July 18th, 2018 - this was the day I sat in the doctors office trying to stay calm after hearing the biopsy of the lump in my left breast had comeback positive for cancer cells. It's back.

I had been official diagnosed with Breast Cancer.


A little back story before this day; I found the lump myself, contacted my doctor, went for mammogram and ultra sound, was called back for retesting and a biopsy right away. I knew this couldn't be good when I heard the word biopsy. Within 4 weeks from finding the lump I had my answer.


This is another day etched into my memory forever, I can't explain the emotion I felt as I sat there alone in the doctors office, with my mom on speaker phone getting me through this traumatic news. I was upset, sad, scared, confused, but most of all, I was mad, angry. Why, why again? How can someone by the age of 32, be diagnosed not only once with cancer, but a second time. I've asked myself time and time again, what have I done to deserve this, why does my body hate me so much, why does this have to be my life?
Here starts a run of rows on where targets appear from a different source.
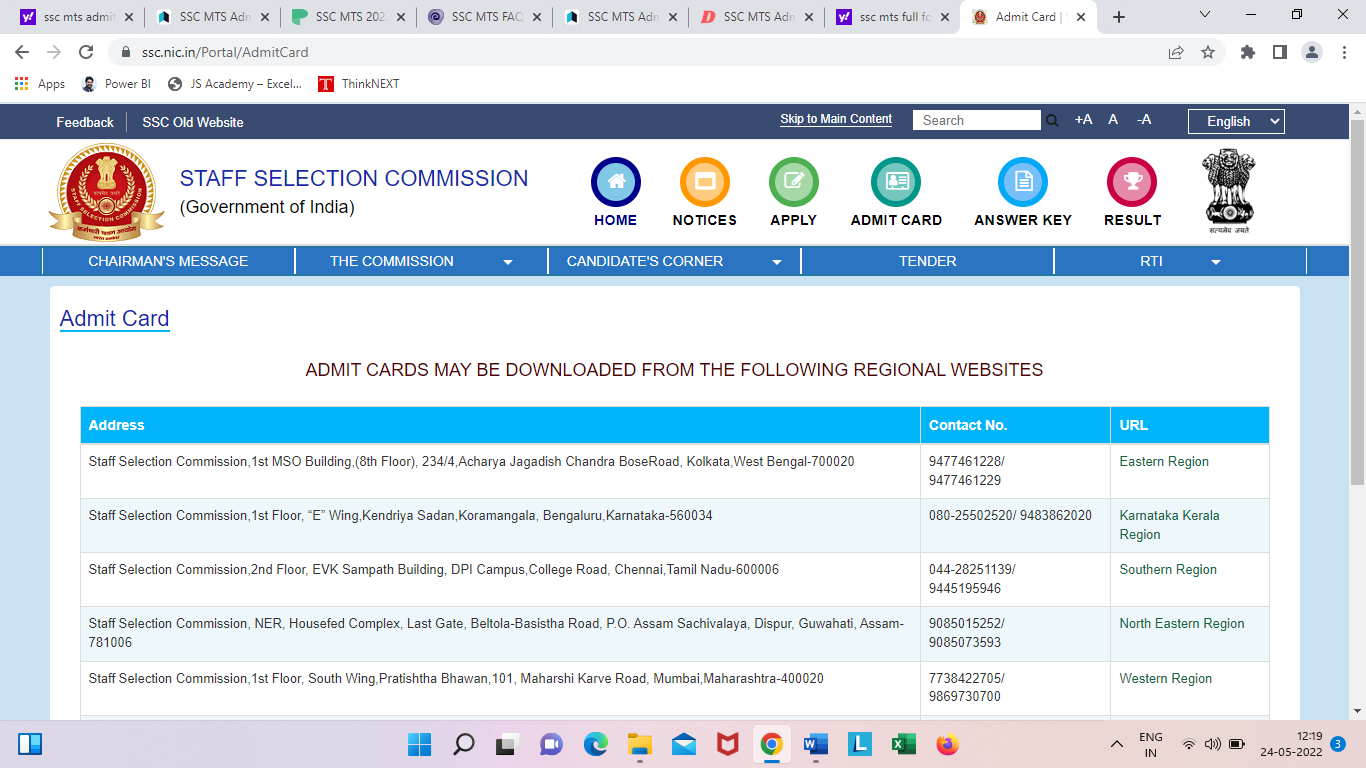This screenshot has height=768, width=1366.
Task: Open the ADMIT CARD icon
Action: tap(894, 182)
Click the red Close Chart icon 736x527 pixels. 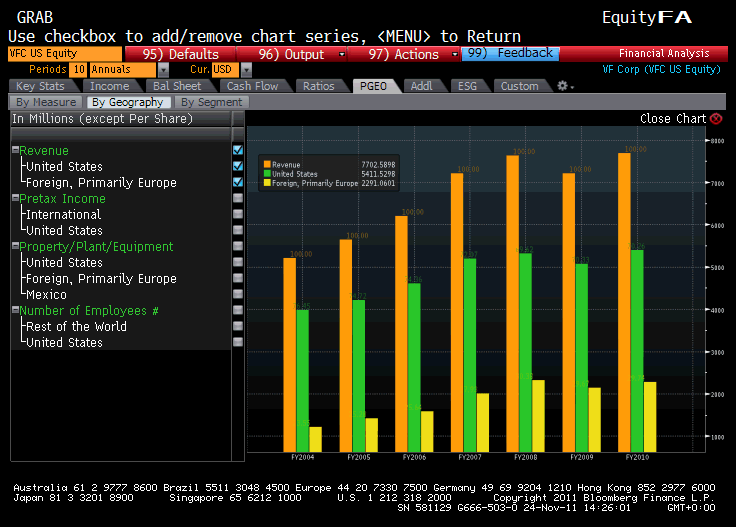[716, 119]
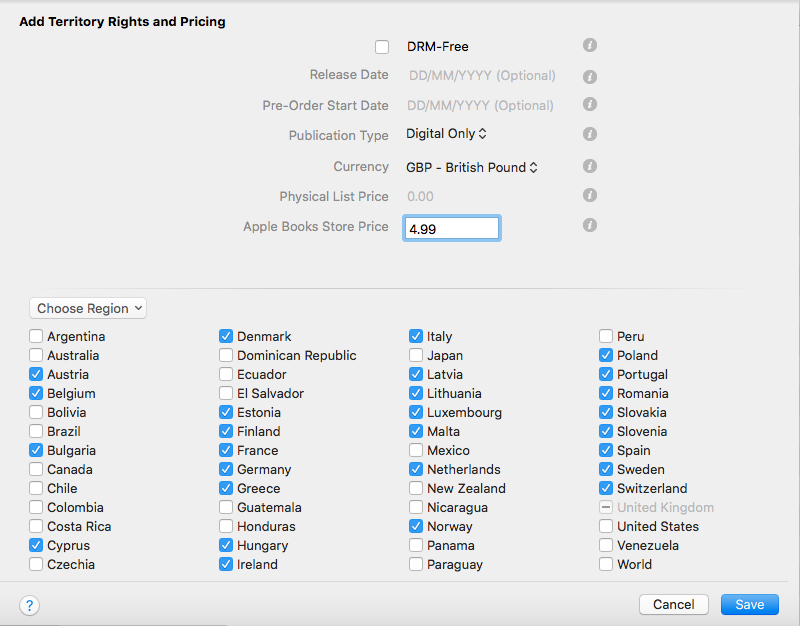Click the Apple Books Store Price info icon
Viewport: 800px width, 626px height.
coord(589,226)
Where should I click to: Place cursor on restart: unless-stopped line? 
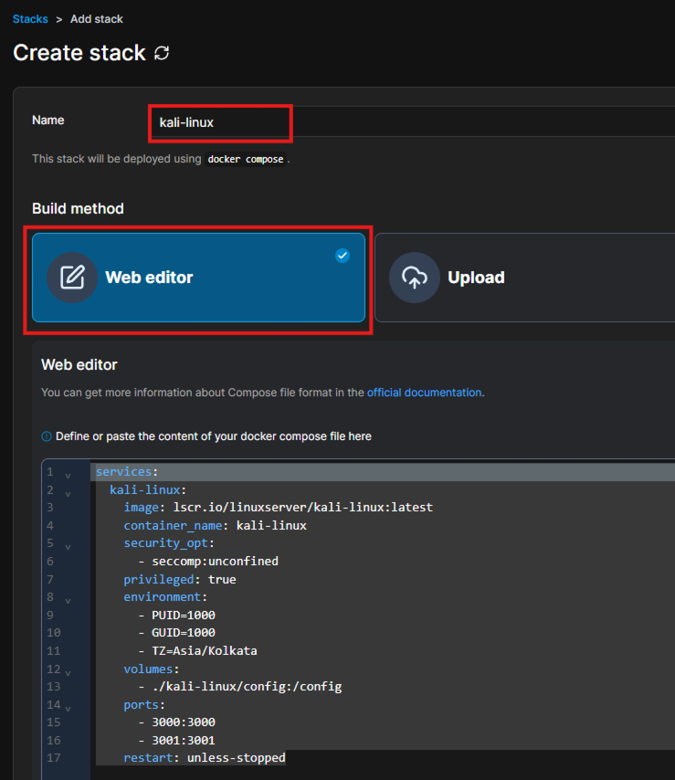tap(204, 758)
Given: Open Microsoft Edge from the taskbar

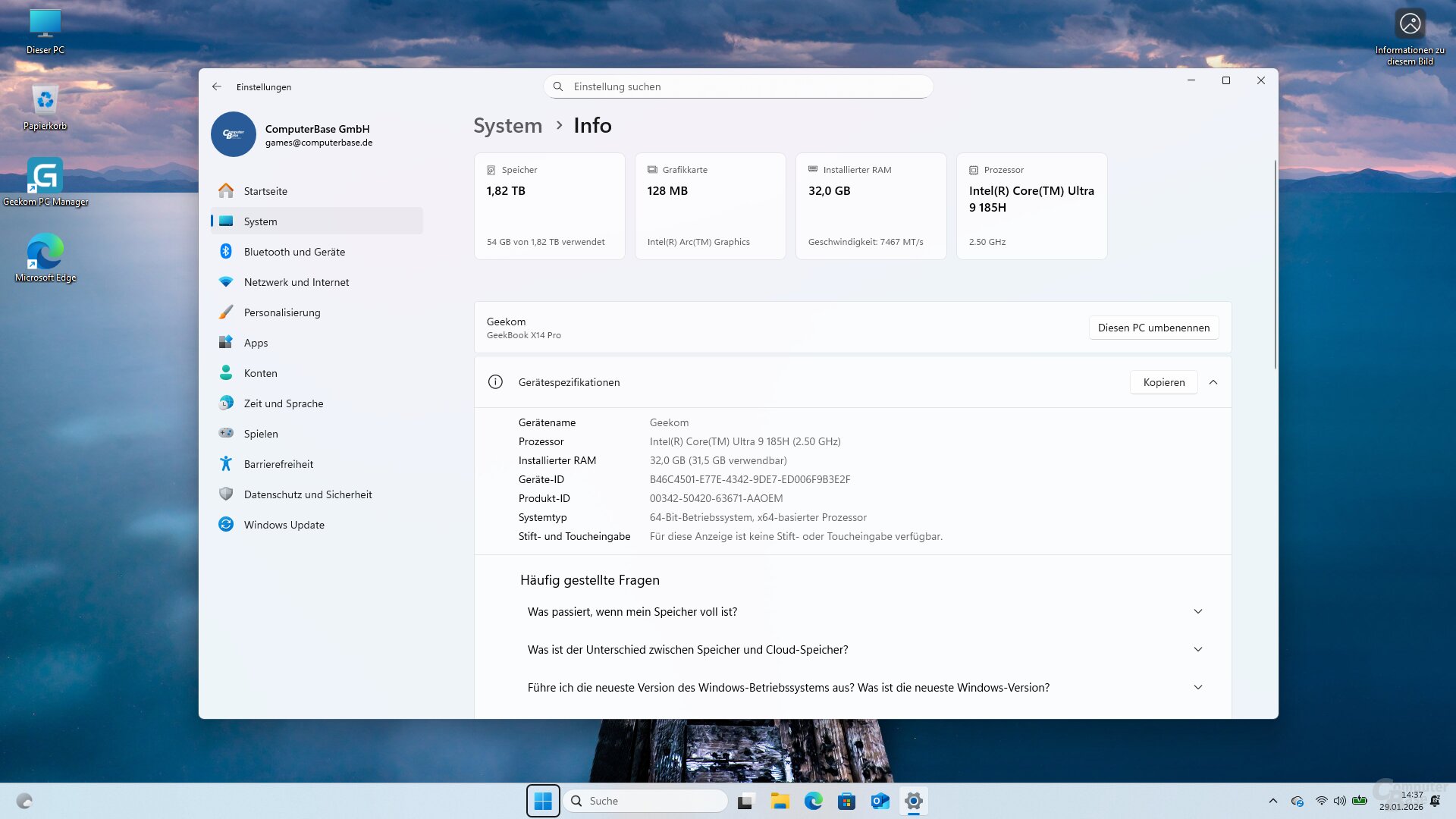Looking at the screenshot, I should 814,801.
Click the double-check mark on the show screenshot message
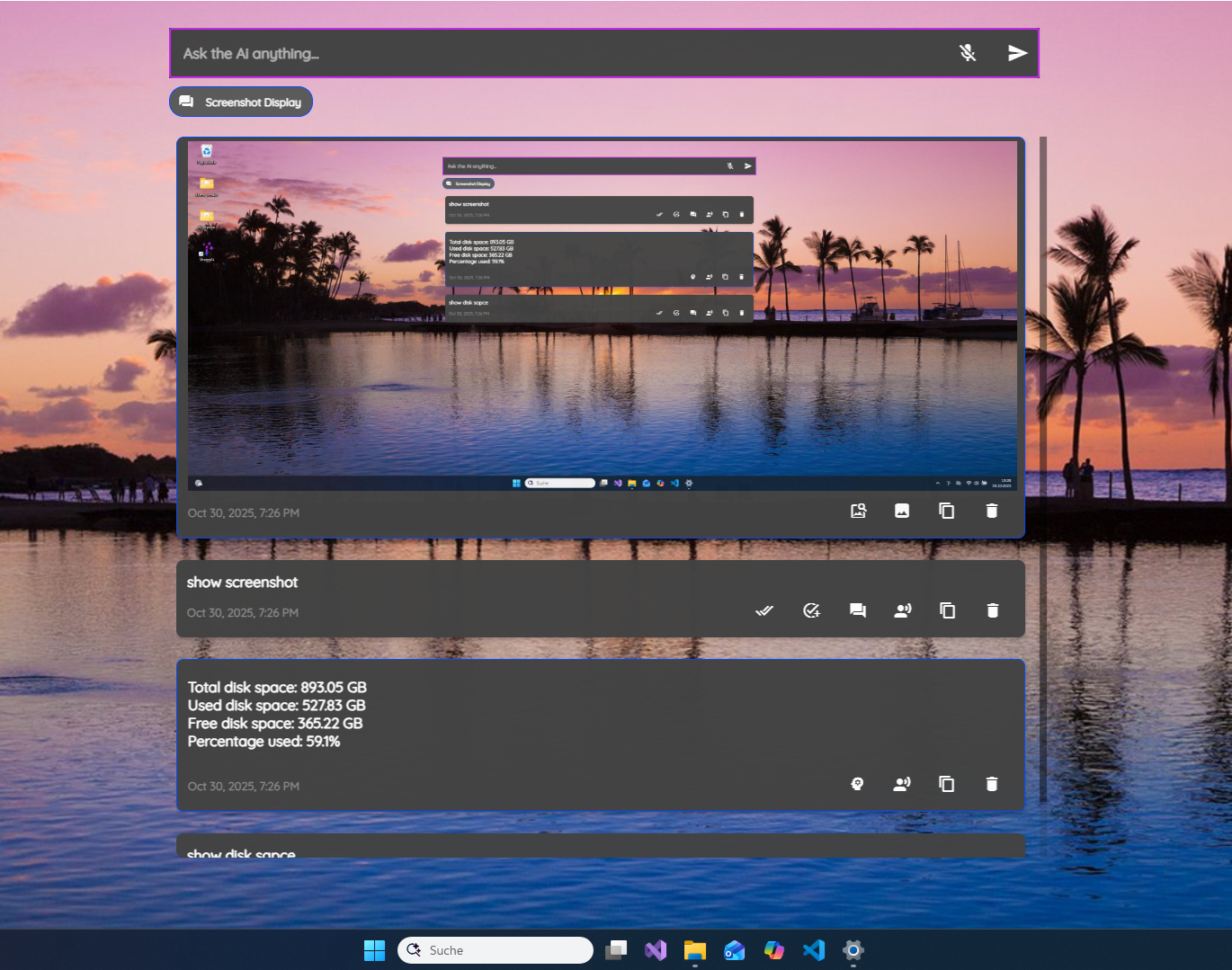The image size is (1232, 970). click(763, 610)
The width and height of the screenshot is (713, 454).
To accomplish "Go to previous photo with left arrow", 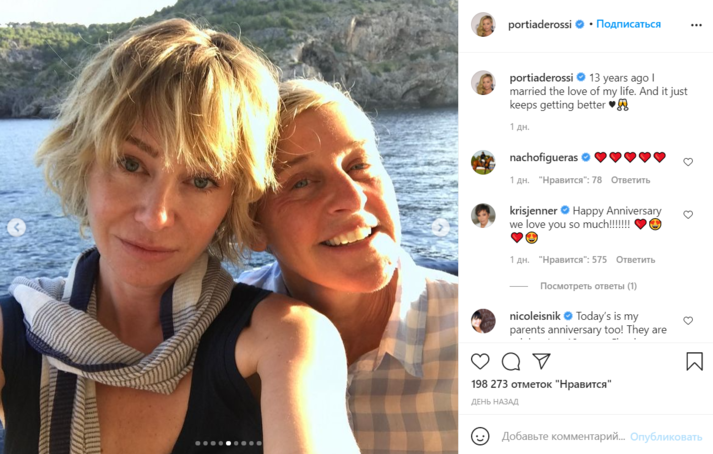I will [17, 228].
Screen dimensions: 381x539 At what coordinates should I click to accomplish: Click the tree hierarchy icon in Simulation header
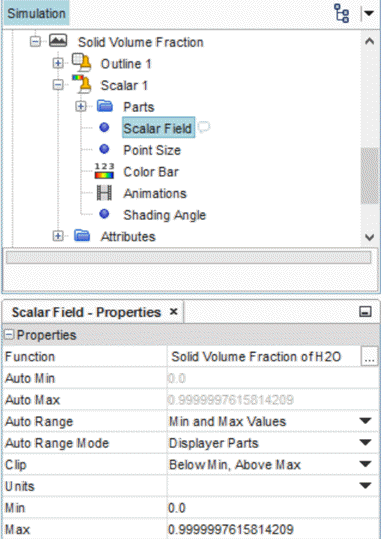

These will be the questions that will always stay unanswered.


After relaying the news to my family the same evening, it was a state of shock to everyone - and surprise, surprise the same questions came up that I have.

I reassured everyone that I wasn't going anywhere, that this was going to be "my fight; round 2" and I am damn well going to get through this one too. I have to much ahead of me to look forward to in my life (Levi, Arlynn and Lucas are my number ones in this whole thought) - I was and I am going to stay strong.


Positive note: I've detected it early.